REQUIRED WORK.
If pictures appear in the lines below, skip them and copy exactly the lines from the one containing "Shop (72, 1593)" through the one containing "[Ministério da Fazenda", and nothing else.

Records from a data source
# # # # # # #

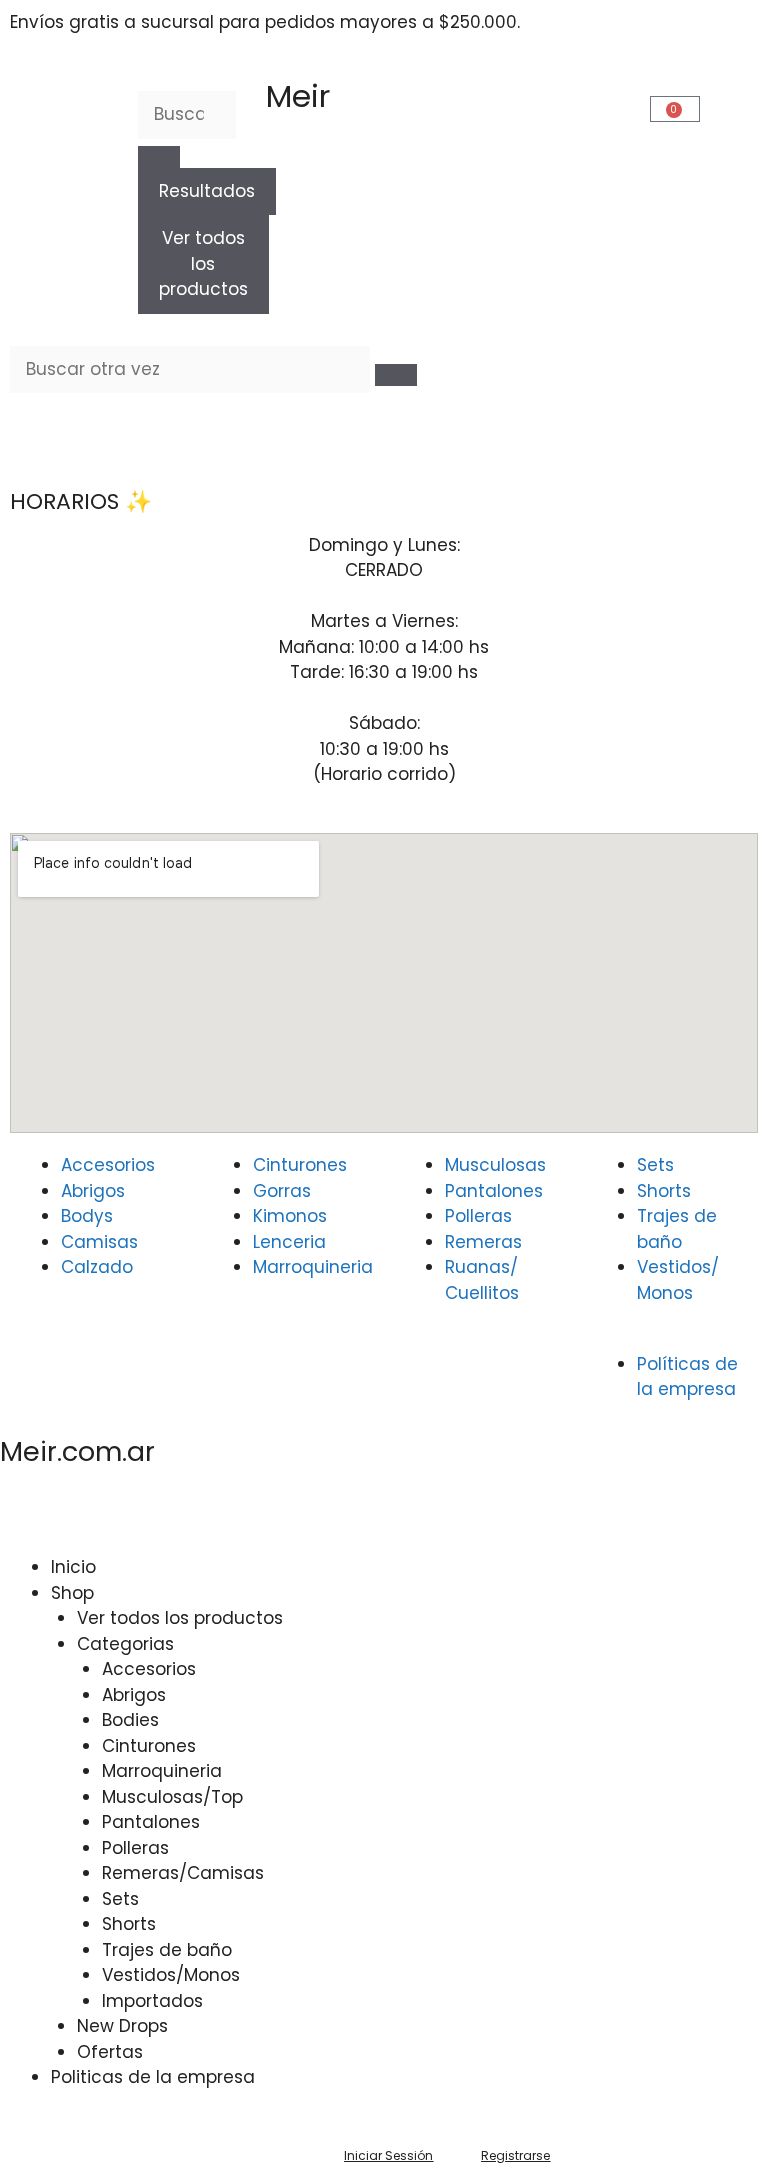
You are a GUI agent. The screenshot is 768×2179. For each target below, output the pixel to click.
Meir (298, 96)
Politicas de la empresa (153, 2077)
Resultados (207, 191)
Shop (72, 1593)
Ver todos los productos (203, 263)
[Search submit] (159, 157)
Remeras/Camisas (183, 1873)
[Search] (396, 375)
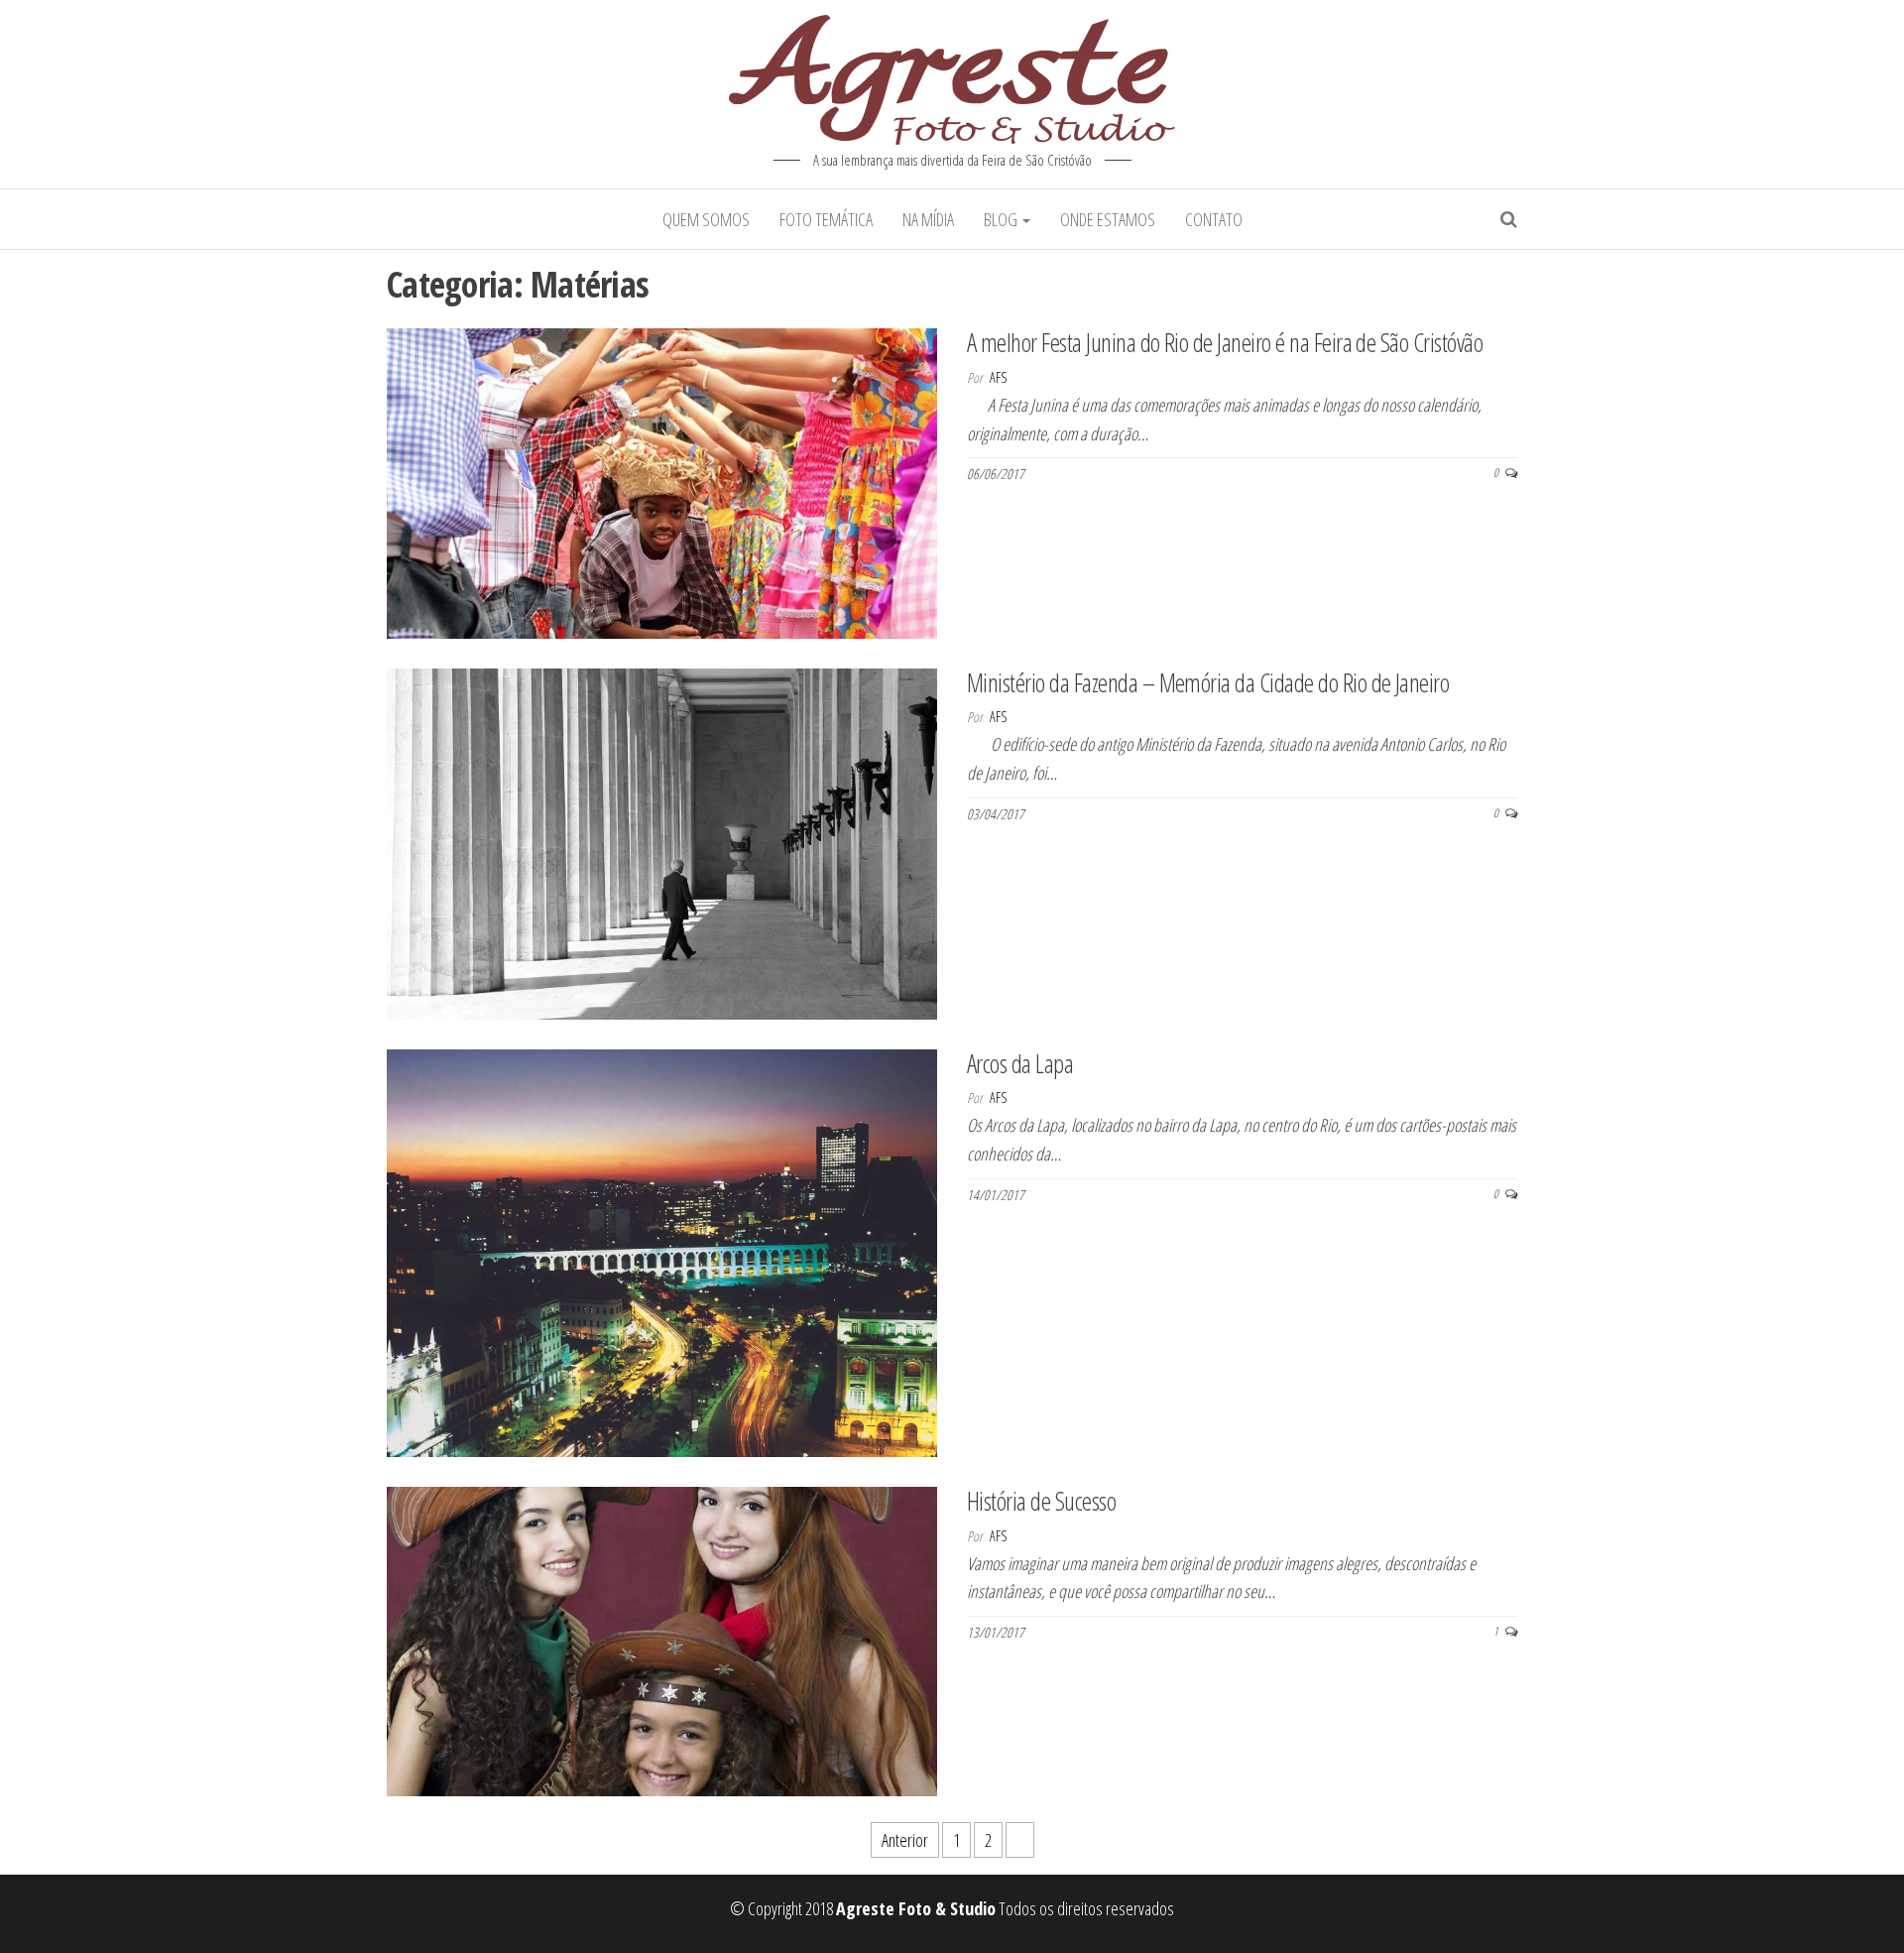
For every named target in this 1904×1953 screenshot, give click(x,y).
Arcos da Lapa (1020, 1063)
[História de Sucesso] (662, 1639)
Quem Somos (706, 219)
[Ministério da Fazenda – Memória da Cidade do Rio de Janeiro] (662, 841)
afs (998, 377)
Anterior (905, 1840)
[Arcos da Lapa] (662, 1251)
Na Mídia (928, 219)
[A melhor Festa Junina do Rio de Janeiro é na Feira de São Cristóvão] (662, 481)
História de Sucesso (1041, 1501)
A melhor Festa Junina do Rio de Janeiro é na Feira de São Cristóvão (1225, 342)
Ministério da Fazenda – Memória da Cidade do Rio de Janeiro (1208, 682)
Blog (1002, 219)
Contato (1214, 219)
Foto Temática (826, 219)
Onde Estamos (1107, 219)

# # # # # # #

RESPONSE BOX.
Shop (72, 1593)
Ver todos los productos (203, 263)
[Search submit] (159, 157)
Remeras/Camisas (183, 1873)
[Search] (396, 375)
For every named target in this 1904×1953 screenshot, give click(x,y).
Arcos da Lapa (1020, 1063)
[História de Sucesso] (662, 1639)
Quem Somos (706, 219)
[Ministério da Fazenda – Memória da Cidade do Rio de Janeiro] (662, 841)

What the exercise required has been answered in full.